A dor de cada um não trouxe união: indígenas, madeireiros, garimpeiros, seringueiros, colonos disputavam a mesma terra, a terra que tanto se propagou lá no Sul de que era farta e sem dono. A terra já tinha dono; donos dispostos a morrerem para defendê-la e morreram tantos, restando-lhes, atualmente, a área de 247.870 hectares. Busca sobreviver em meio a inúmeras dificuldades, principalmente, a de ser respeitado como ser humano que são. E há quem fale que “Índio e preguiçoso e que não deveria ter terra nenhuma”. São poucos os olhares para o que a população não indígena fez com esse povo: trouxe morte embrulhada na mortalha de uma cultura “moderna capitalista individualista” pautada pelo ter que supera os valores do ser.

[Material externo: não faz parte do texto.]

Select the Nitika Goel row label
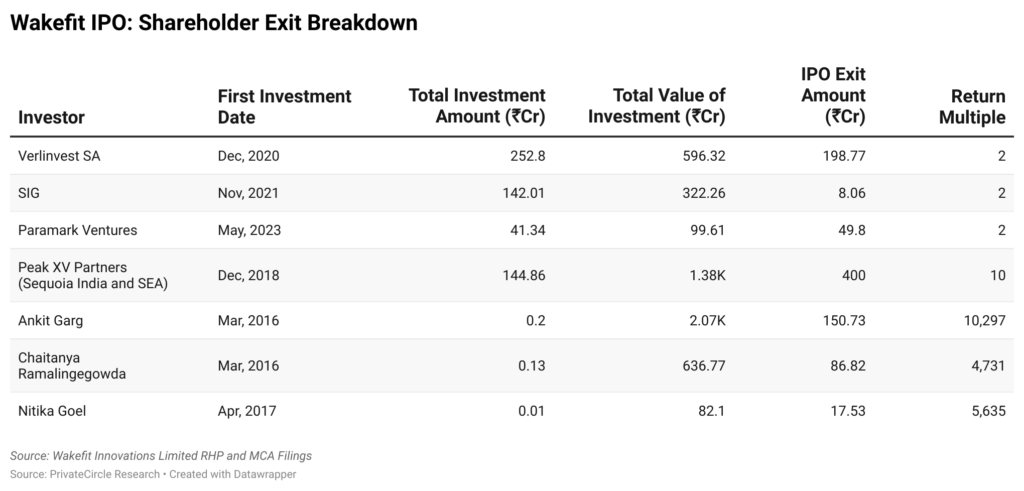The image size is (1024, 491). pyautogui.click(x=51, y=410)
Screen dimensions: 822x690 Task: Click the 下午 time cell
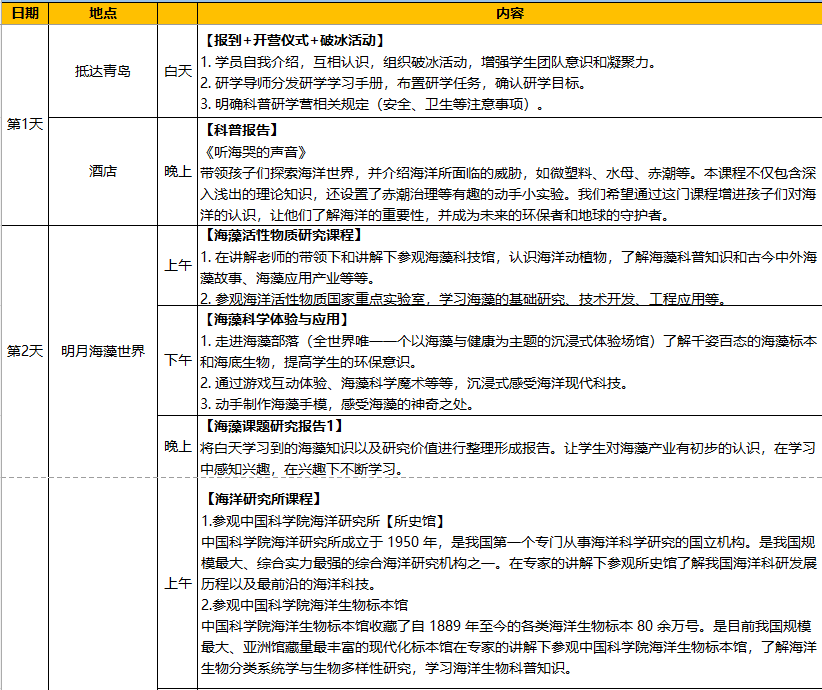point(177,360)
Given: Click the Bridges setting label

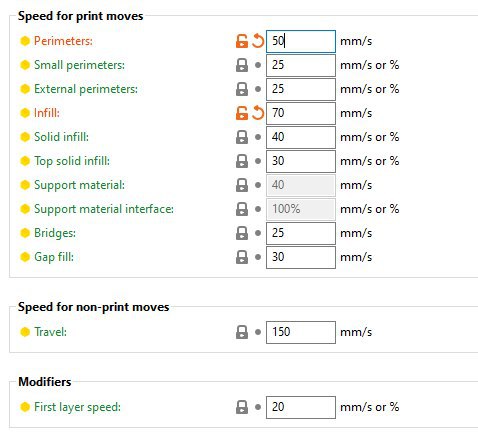Looking at the screenshot, I should [55, 233].
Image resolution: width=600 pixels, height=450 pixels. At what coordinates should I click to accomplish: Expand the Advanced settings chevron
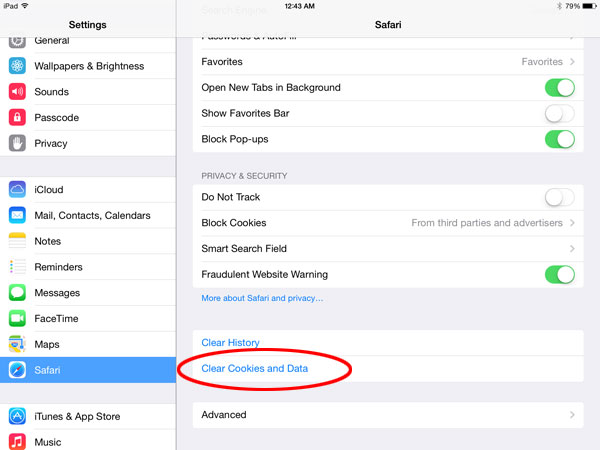tap(572, 415)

O tempo passou a galope pela menina sulista, que só viu fragmentos de realidades, envolta na própria luta pela sobrevivência, agora para, arregala os olhos e lá num passado ouve as gargalhadas coloridas das mulheres Paiter Suruí; enquanto lê as obras literárias de Betty Mindlin sobre esse povo, e pensa: “tanta coisa aconteceu enquanto eu dormia”.